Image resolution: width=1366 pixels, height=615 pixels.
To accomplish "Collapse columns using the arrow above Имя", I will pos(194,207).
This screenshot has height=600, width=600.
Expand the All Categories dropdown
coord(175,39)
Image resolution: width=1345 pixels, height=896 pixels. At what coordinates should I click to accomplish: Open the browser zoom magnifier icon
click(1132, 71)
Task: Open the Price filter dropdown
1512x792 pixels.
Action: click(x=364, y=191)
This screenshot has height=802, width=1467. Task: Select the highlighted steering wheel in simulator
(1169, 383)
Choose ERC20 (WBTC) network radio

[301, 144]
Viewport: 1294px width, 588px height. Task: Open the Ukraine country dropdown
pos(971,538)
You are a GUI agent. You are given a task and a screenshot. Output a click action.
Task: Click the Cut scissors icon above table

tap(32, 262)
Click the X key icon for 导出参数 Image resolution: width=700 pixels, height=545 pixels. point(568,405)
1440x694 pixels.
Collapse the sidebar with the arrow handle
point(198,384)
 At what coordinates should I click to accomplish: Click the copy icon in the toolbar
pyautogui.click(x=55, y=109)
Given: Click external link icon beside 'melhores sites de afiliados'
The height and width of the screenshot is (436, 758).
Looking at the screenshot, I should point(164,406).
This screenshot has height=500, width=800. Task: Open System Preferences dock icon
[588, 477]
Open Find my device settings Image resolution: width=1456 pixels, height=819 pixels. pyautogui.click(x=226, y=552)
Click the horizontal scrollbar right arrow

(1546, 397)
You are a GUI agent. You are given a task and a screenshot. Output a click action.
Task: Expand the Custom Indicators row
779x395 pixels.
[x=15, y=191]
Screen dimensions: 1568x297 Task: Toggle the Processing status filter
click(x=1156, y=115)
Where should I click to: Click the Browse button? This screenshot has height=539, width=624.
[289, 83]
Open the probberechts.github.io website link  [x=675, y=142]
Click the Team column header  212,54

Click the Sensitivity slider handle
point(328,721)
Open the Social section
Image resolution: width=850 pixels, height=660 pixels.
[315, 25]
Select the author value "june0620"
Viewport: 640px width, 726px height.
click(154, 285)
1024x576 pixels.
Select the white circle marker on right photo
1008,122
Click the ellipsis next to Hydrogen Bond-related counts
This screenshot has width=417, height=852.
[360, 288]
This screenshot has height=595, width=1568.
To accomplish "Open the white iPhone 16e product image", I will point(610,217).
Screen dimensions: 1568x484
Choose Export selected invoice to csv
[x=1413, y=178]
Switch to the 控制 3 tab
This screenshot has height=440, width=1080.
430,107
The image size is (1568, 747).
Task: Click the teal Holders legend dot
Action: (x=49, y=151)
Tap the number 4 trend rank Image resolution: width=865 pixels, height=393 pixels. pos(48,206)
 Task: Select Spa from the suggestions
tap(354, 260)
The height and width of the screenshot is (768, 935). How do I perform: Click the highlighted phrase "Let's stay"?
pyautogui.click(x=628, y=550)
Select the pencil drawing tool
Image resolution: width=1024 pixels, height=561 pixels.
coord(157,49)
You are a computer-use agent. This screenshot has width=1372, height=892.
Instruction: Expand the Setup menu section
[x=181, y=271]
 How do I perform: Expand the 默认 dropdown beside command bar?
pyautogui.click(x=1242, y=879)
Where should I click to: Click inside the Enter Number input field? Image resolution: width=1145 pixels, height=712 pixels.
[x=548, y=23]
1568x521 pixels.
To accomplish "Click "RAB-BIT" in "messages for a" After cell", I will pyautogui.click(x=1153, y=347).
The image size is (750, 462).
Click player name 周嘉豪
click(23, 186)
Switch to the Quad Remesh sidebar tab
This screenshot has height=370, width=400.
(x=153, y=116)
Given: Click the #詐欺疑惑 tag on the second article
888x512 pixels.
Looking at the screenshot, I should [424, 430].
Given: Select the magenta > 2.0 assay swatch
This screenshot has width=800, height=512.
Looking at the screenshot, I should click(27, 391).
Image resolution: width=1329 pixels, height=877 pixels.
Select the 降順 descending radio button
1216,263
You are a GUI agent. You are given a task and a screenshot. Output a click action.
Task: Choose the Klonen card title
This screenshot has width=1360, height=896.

################

- Aim of the task -
Each entry needs to be written out again, exactly as given.

- Answer to the problem -
Image resolution: width=1366 pixels, height=615 pixels.
To accomplish "Collapse columns using the arrow above Имя", I will pos(194,207).
This screenshot has height=600, width=600.
Expand the All Categories dropdown
coord(175,39)
Image resolution: width=1345 pixels, height=896 pixels. At what coordinates should I click to accomplish: Open the browser zoom magnifier icon
click(1132, 71)
Task: Open the Price filter dropdown
1512x792 pixels.
Action: click(x=364, y=191)
This screenshot has height=802, width=1467. Task: Select the highlighted steering wheel in simulator
(1169, 383)
Choose ERC20 (WBTC) network radio

[301, 144]
Viewport: 1294px width, 588px height. Task: Open the Ukraine country dropdown
pos(971,538)
You are a GUI agent. You are given a task and a screenshot. Output a click action.
Task: Click the Cut scissors icon above table

tap(32, 262)
Click the X key icon for 导出参数 Image resolution: width=700 pixels, height=545 pixels. point(568,405)
1440x694 pixels.
Collapse the sidebar with the arrow handle
point(198,384)
 At what coordinates should I click to accomplish: Click the copy icon in the toolbar
pyautogui.click(x=55, y=109)
Given: Click external link icon beside 'melhores sites de afiliados'
The height and width of the screenshot is (436, 758).
Looking at the screenshot, I should point(164,406).
This screenshot has height=500, width=800. Task: Open System Preferences dock icon
[588, 477]
Open Find my device settings Image resolution: width=1456 pixels, height=819 pixels. pyautogui.click(x=226, y=552)
Click the horizontal scrollbar right arrow

(1546, 397)
You are a GUI agent. You are given a task and a screenshot. Output a click action.
Task: Expand the Custom Indicators row
779x395 pixels.
[x=15, y=191]
Screen dimensions: 1568x297 Task: Toggle the Processing status filter
click(x=1156, y=115)
Where should I click to: Click the Browse button? This screenshot has height=539, width=624.
[289, 83]
Open the probberechts.github.io website link  [x=675, y=142]
Click the Team column header  212,54

Click the Sensitivity slider handle
point(328,721)
Open the Social section
Image resolution: width=850 pixels, height=660 pixels.
[315, 25]
Select the author value "june0620"
Viewport: 640px width, 726px height.
click(154, 285)
1024x576 pixels.
Select the white circle marker on right photo
1008,122
Click the ellipsis next to Hydrogen Bond-related counts
This screenshot has width=417, height=852.
[360, 288]
This screenshot has height=595, width=1568.
To accomplish "Open the white iPhone 16e product image", I will point(610,217).
Screen dimensions: 1568x484
Choose Export selected invoice to csv
[x=1413, y=178]
Switch to the 控制 3 tab
This screenshot has height=440, width=1080.
430,107
The image size is (1568, 747).
Task: Click the teal Holders legend dot
Action: (x=49, y=151)
Tap the number 4 trend rank Image resolution: width=865 pixels, height=393 pixels. pos(48,206)
 Task: Select Spa from the suggestions
tap(354, 260)
The height and width of the screenshot is (768, 935). How do I perform: Click the highlighted phrase "Let's stay"?
pyautogui.click(x=628, y=550)
Select the pencil drawing tool
Image resolution: width=1024 pixels, height=561 pixels.
coord(157,49)
You are a computer-use agent. This screenshot has width=1372, height=892.
Instruction: Expand the Setup menu section
[x=181, y=271]
 How do I perform: Expand the 默认 dropdown beside command bar?
pyautogui.click(x=1242, y=879)
Where should I click to: Click inside the Enter Number input field? Image resolution: width=1145 pixels, height=712 pixels.
[x=548, y=23]
1568x521 pixels.
To accomplish "Click "RAB-BIT" in "messages for a" After cell", I will pyautogui.click(x=1153, y=347).
The image size is (750, 462).
Click player name 周嘉豪
click(23, 186)
Switch to the Quad Remesh sidebar tab
This screenshot has height=370, width=400.
(x=153, y=116)
Given: Click the #詐欺疑惑 tag on the second article
888x512 pixels.
Looking at the screenshot, I should [424, 430].
Given: Select the magenta > 2.0 assay swatch
This screenshot has width=800, height=512.
Looking at the screenshot, I should click(27, 391).
Image resolution: width=1329 pixels, height=877 pixels.
Select the 降順 descending radio button
1216,263
You are a GUI agent. You are given a task and a screenshot. Output a click action.
Task: Choose the Klonen card title
This screenshot has width=1360, height=896.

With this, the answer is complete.